Strategic Risk Management is an administrative process that requires widespread participation to identify and manage the myriad of risks associated with carrying out the objectives of the University. Strategic Risk Management is different from traditional approaches that focus on risk oversight by managing silos or distinct pockets of risk or hazards. Strategic Risk Management emphasizes a top-down, enterprise-wide view of the inventory of key risk exposures potentially affecting the University's ability to achieve its objectives.
For C.I. to optimize the benefits of risk and minimize costs, a "strategic risk management" culture must be embedded into all activities. This embedded strategic (aka "enterprise") risk management framework will ensure that decisions that trade value and risk will be made on an informed basis and will be aligned with campus risk tolerance and overall strategic planning.
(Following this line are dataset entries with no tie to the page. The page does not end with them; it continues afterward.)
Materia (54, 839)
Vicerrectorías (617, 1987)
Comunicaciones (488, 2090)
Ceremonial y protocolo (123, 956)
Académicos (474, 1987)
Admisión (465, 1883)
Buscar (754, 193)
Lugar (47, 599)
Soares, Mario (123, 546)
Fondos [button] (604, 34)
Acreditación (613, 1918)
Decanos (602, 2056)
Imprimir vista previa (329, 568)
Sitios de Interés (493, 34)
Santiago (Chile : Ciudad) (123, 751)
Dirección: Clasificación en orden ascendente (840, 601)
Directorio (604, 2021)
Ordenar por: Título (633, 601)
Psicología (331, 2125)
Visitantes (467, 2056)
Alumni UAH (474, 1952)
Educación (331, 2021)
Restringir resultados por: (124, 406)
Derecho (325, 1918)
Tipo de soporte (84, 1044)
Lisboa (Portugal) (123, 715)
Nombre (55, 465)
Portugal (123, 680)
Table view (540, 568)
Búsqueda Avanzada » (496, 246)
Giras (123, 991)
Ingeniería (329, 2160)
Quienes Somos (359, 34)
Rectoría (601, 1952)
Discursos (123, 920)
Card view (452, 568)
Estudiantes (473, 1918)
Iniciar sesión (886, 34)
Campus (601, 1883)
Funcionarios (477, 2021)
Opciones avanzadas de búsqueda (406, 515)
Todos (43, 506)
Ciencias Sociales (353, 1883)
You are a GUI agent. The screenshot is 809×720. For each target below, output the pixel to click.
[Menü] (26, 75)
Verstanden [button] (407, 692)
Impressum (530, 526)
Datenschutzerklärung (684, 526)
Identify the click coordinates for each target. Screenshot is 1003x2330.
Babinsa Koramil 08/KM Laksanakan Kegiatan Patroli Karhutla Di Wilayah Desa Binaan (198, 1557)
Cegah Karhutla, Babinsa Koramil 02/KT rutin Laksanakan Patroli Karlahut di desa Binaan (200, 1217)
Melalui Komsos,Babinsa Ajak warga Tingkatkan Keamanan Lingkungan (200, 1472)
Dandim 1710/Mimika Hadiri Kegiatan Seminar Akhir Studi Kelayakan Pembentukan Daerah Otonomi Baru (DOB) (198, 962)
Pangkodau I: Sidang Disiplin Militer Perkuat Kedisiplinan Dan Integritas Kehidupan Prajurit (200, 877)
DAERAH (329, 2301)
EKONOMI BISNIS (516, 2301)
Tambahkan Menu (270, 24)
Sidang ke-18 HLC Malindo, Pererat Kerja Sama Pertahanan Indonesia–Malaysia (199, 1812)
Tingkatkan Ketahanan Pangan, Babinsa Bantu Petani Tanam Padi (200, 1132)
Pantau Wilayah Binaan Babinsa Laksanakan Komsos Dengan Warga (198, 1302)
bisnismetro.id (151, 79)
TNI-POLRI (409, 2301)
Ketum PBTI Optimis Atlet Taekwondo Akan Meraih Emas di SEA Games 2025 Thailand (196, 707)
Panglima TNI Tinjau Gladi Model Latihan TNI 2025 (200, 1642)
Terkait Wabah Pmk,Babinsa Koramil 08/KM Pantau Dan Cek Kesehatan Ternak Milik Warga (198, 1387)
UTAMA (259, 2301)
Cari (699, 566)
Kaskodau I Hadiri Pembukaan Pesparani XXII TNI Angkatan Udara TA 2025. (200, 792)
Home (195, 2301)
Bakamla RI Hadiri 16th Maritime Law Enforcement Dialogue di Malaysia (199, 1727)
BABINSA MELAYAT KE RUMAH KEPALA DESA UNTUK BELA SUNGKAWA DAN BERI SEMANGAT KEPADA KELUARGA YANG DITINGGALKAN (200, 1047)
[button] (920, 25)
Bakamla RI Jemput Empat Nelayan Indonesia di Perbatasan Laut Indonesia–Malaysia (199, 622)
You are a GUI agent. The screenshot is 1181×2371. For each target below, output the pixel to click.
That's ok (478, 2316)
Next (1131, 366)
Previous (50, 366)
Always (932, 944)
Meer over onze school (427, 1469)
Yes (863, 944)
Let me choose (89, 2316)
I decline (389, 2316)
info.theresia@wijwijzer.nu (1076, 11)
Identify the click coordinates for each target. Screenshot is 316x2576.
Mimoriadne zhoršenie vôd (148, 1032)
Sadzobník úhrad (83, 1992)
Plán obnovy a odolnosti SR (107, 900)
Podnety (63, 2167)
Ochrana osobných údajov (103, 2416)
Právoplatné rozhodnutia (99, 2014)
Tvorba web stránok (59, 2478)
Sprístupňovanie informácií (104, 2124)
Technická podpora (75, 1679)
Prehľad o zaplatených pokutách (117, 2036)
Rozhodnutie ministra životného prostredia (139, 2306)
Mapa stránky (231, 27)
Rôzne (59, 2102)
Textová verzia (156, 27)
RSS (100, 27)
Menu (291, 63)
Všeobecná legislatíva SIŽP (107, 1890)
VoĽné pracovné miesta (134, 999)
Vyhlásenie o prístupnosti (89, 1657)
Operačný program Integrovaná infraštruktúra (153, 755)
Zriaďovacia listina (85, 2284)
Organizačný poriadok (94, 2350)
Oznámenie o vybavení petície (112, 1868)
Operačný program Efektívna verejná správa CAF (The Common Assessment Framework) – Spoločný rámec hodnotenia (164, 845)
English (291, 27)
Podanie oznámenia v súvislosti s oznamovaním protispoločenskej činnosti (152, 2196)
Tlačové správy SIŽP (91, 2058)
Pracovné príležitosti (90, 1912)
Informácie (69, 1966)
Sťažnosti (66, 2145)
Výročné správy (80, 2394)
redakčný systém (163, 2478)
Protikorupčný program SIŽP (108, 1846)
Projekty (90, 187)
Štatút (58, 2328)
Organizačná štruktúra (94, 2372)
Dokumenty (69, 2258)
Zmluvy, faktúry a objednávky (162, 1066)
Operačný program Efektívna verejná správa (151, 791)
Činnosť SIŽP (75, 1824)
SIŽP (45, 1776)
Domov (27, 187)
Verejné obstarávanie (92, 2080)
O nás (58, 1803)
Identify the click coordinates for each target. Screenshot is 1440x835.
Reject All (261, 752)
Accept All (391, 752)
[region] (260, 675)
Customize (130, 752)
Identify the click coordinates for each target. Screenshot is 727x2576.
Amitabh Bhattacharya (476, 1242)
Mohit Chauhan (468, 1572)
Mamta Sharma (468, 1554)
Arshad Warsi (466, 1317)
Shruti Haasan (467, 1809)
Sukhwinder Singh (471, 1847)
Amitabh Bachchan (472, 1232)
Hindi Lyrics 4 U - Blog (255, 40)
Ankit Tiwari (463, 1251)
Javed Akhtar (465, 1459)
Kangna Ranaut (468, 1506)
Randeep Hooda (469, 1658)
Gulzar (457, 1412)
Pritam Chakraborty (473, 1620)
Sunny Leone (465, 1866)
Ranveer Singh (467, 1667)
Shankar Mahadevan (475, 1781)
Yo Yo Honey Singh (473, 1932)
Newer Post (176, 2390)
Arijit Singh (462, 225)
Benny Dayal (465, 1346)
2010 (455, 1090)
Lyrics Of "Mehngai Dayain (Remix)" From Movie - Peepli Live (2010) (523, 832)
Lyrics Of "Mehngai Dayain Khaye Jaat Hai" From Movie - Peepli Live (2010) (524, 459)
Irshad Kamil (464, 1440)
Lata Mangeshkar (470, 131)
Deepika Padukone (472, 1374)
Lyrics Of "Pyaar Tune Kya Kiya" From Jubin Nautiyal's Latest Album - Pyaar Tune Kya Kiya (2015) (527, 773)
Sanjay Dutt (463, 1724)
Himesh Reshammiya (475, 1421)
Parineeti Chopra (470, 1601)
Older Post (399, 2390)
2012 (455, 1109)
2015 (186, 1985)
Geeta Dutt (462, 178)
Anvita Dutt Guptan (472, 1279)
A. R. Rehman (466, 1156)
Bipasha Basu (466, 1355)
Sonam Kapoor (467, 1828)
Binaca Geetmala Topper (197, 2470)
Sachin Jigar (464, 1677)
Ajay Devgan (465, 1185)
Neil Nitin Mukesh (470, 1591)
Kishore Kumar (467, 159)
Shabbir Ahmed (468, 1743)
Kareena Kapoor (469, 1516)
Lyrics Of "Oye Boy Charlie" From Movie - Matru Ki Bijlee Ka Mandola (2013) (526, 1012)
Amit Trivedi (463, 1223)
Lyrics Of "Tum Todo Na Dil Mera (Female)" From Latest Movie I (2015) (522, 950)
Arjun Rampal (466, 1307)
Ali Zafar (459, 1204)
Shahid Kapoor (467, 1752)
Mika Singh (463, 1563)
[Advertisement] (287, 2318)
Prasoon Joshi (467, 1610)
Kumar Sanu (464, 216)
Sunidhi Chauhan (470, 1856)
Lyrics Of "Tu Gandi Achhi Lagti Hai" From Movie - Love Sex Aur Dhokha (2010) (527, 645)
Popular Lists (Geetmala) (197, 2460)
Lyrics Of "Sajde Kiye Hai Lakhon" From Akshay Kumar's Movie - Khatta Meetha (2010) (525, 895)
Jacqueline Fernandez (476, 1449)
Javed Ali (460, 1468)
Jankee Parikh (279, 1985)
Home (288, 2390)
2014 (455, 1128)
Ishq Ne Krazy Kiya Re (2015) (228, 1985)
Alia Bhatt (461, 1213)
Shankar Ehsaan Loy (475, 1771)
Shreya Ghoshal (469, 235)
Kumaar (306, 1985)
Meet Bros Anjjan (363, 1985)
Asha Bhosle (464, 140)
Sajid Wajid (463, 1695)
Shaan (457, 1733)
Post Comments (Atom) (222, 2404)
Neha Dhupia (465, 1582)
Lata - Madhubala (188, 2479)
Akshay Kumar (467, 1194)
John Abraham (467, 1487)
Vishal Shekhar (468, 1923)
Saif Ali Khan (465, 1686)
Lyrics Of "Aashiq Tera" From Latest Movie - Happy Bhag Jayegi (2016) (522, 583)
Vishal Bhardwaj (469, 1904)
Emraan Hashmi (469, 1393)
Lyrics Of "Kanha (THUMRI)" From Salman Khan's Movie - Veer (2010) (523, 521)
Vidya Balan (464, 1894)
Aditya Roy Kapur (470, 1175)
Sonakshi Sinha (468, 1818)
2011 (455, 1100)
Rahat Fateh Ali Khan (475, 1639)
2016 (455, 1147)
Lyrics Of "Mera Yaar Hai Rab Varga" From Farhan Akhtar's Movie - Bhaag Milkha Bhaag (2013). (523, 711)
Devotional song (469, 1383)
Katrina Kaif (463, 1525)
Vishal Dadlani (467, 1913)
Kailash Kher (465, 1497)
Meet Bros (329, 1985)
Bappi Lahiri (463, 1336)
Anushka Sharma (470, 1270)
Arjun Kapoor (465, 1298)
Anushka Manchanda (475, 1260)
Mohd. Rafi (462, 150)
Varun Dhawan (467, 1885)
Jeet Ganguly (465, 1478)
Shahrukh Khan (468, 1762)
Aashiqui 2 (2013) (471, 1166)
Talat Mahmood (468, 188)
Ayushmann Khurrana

Campus administrators and decision makers are responsible for effecting risk management as an integral function within their area of responsibility. They are responsible for ensuring that faculty and staff members are aware of the University's commitment to strategic risk management and to ensure that all employees are provided with information necessary to minimize the effects of hazard-related losses, as well as losses on the University's assets, financial standing and reputation.
The goals of C.I.'s Strategic Risk Management Program include:
- Utilize risk to the University's competitive advantage
- Increase the University's risk intelligence - how we gather information about risks, analyze, accept, mitigate and learn from the results
- Design a comprehensive and common-sense approach to managing risks across the entire organization
- Disseminate to the University community the upside of risk and the many opportunities it can present
- Maintain perspective on traditional "hazard risk"
More on the C.I. Strategic Risk Management Program will be available soon.